Esse “céu” futuro para criaturas sem corpo vivem no
espaçamento das palavras, conforme explica Samantha (a voz no computador
interpretada por Scarlet Johansson). Para lá se dirigem depois de seduzir e
comandar gente viva, abandonada então ao que tem em torno: casamentos
desfeitos, amizades truncadas, convívios forçados. Perdido numa multidão de
falas voltadas para si mesmas, entre populações de zumbis que conversam com
ficções, já que perderam a capacidade de interagir com seus semelhantes, o
escritor de cartas de amor é mais um no alvo do sistema operacional que o leva
para o conforto espiritual e afetivo de uma parceria aparentemente perfeita.
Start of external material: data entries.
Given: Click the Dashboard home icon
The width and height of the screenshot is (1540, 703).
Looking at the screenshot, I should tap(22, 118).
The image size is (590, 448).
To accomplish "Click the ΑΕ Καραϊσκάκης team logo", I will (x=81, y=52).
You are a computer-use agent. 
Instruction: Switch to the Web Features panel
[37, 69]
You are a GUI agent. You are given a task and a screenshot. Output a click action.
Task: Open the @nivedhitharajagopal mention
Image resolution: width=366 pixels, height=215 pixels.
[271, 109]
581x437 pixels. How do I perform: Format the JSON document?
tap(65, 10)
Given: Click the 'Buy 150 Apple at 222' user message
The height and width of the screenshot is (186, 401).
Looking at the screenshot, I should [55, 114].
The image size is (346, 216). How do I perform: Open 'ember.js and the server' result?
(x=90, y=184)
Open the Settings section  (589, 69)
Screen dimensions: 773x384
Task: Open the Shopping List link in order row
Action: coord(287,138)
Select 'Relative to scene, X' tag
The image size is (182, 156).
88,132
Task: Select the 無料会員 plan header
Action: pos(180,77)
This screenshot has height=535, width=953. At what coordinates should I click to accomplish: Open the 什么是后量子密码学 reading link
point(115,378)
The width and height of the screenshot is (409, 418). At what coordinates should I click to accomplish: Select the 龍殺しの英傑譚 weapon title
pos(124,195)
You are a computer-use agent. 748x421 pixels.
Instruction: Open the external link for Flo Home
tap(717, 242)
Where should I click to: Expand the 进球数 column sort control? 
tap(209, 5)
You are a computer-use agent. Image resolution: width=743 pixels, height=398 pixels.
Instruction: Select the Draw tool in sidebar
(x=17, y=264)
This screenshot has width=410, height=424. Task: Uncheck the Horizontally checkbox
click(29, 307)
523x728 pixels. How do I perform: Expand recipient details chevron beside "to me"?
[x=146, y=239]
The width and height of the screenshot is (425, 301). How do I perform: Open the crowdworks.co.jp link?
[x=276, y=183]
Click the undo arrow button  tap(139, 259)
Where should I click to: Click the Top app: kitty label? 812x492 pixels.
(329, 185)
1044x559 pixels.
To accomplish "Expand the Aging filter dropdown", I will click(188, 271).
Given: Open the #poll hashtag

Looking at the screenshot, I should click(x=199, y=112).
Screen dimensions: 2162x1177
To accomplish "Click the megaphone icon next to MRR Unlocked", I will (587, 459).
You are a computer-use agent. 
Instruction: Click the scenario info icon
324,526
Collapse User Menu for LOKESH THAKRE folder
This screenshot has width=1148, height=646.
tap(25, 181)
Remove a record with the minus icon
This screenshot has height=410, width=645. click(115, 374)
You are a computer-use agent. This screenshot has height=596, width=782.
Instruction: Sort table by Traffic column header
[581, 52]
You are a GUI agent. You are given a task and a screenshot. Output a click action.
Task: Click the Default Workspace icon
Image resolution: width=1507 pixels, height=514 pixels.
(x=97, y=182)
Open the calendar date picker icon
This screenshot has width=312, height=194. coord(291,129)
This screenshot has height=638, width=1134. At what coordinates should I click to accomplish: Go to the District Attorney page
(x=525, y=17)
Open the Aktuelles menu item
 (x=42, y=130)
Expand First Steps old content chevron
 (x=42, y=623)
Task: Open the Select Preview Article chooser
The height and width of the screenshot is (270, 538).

O ambiente visual é puro Edward Hopper, o demiurgo da
pintura cruamente genial de gente sem arrimo, isoladas pelas cores e formas que
expressam os interiores humanos deformados pelo vazio e a desesperança. Os tons
pastéis e o foco na transformação tecnológica da comunicação aproximam o filme
de Faherenheit 451 (1966), de François Truffaut, com o personagem de Oskar Werner
encontrando em Samantha uma Julie Chjristie/Clarisse revisitada o conteúdo perdido na civilização, que ele
precisa memorizar para não ser devorado. Os trens e estações limpas em silêncio,
a paisagem urbana aguda e tornada irreal pelo amontoado de elementos
padronizadas que sufocam o olhar, são outras evidências desse abraço de Kontze
com Truffaut/Bradbury.
O homem que cumpria seu ofício de maneira monótona encontra
na voz que busca uma identidade a prova de que tudo é linguagem. Não importa se
ao vivo ou virtual, o amor depende da linguagem, a criação artificial que
substituiu a natureza. Condenado pela ex-esposa que vê na sua nova “namorada” a
prova de que ele é incompetente para conviver com pessoas reais, o escritor
acorda abruptamente do seu delírio recaindo nos mesmos erros de sempre. Errar é
sua forma de manter-se humano. O problema é que isso implica desagregação e
rompimento de laços.
Impossível manter-se em pé com esse paradoxo. A busca da
felicidade com outra pessoa só tem sentido se houver ruptura. Ele então rola
pelos corredores projetados para empurrar solidões como a dele e acaba tendo de
lidar com a amiga que sempre serviu de apoio para os intervalos do amor e agora
é tudo o que lhe resta. Amy Adams interpreta essa amiga que também cai na
tentação de apaixonar-se por uma voz depois de romper com o marido. Este, ao
sair do relacionamento, faz voto de silêncio. Emudecer talvez seja a forma mais
radical de encontrar a voz verdadeira do amor impossível.